Piero Piccioni, film composer: born Turin 6 December 1921; died Rome 23 July 2004.

Piero Piccioni was a prolific Italian film composer in dazzling styles ranging from lounge to avant-garde.

His father, Attilio, a Christian Democrat MP, encouraged Piero to follow family tradition and practise law. But ,while studying, he taught himself music, organised jazz concerts and played piano for the radio, eventually dropping law to become musical director of a radio orchestra.

His versatility and speed in scoring radio plays led Alberto Lattuada to suggest film work, though it was Gianni Franciolini who commissioned him for Il mondo le condanna ("The World Condemns Them", 1952). Initially Piccioni used the improbable moniker Piero Morgan to distance himself from a drugs and sex scandal involving his father, dropping it in 1957 when the case collapsed, though he further anglicised it to Peter Morgan for Qualcuno ha tradito ( Every Man is My Enemy, 1967).

Piccioni's early career saw a prodigious amount of work; 10 films a year was not unusual. A jazz lover inspired by the film composer Alex North, Piccioni unsurprisingly developed a line in lounge music, though it eventually blossomed into a kaleidoscope of kitsch, abounding in popular dances, fat bass lines, Hammond organs and, in La decima vittima ( The Tenth Victim, 1965), scat singing. Beyond that he perfectly captured the bittersweet tone of comedies such as C'era una volta . . . ( Cinderella, Italian Style, 1967), while avant-garde scores include Le mani sulla città ( Hands Over the City, 1963).

Outside the art-house, Italian cinema may be best known for "spaghetti" westerns and Piccioni did his share, managing to escape the gravitational pull of Ennio Morricone in Minnesota Clay (1965), but he also produced appropriately glaring scores for Steve Reeves's sword-and-sandal epics.

He worked with Luchino Visconti ( Lo straniero, 1967: The Stranger) and Michelangelo Antonioni ( I tre volti, 1965: Three Faces of a Woman), but his most important long-term collaborators were Francesco Rosi and the comedy actor/director Alberto Sordi, working with both for around 40 years. Rosi's Salvatore Giuliano (1962) has a prize-winning score, and with Incontri proibiti ( Forbidden Encounters, 1998) he and Sordi shared a last credit. Between them Rosi and Sordi account for over 50 of Piccioni's 170-plus scores.
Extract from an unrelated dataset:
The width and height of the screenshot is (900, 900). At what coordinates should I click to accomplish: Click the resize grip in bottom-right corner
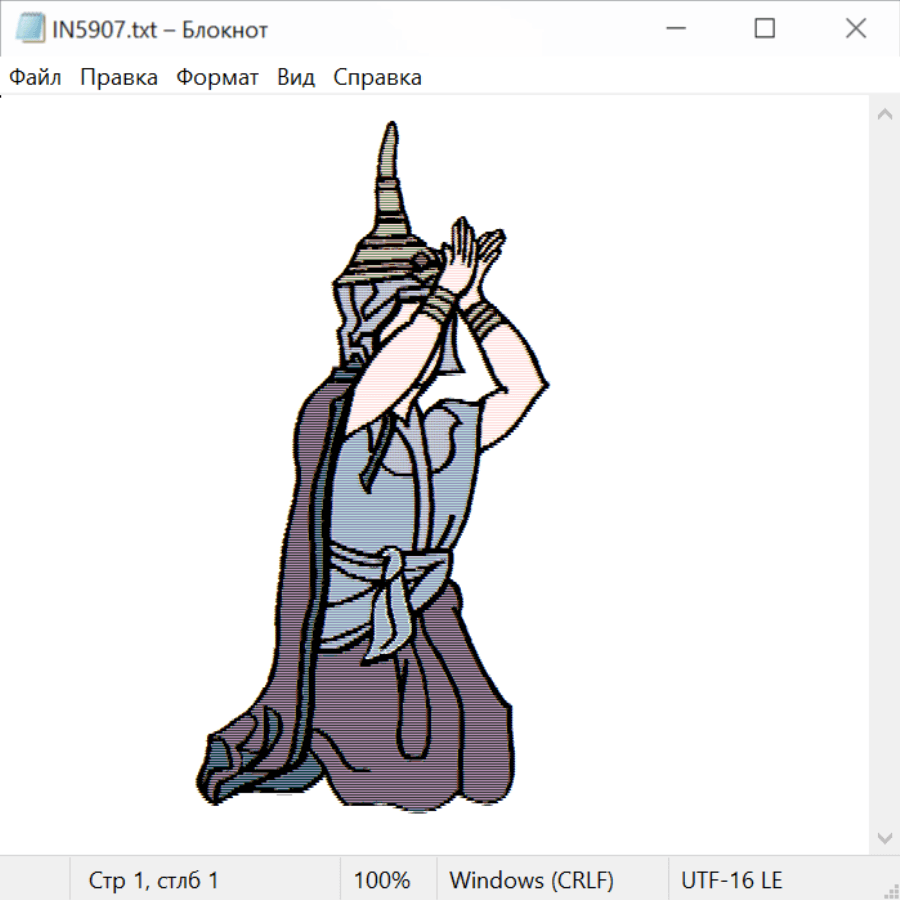tap(891, 891)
He did not break into Hollywood like Pino Donaggio, Riz Ortoloni or the ubiquitous Morricone, though he worked on some non-Italian films, giving Puppet on a Chain (1970) a funky score. He wrote music for the Italian releases of Jean-Luc Godard's Le Mépris (Contempt, 1963; also playing organ in a heavy, erotic jazz score) and, replacing Burt Bacharach, Vittorio de Sica's After the Fox (1966).

Unsurprisingly he also wrote popular songs and slipped others into films, managing to get " Funiculi funicula" into Cristo si è fermato a Eboli ( Christ Stopped at Eboli, 1979). He also wrote theatre and television music and a ballet, Stress, was premiered in 1966.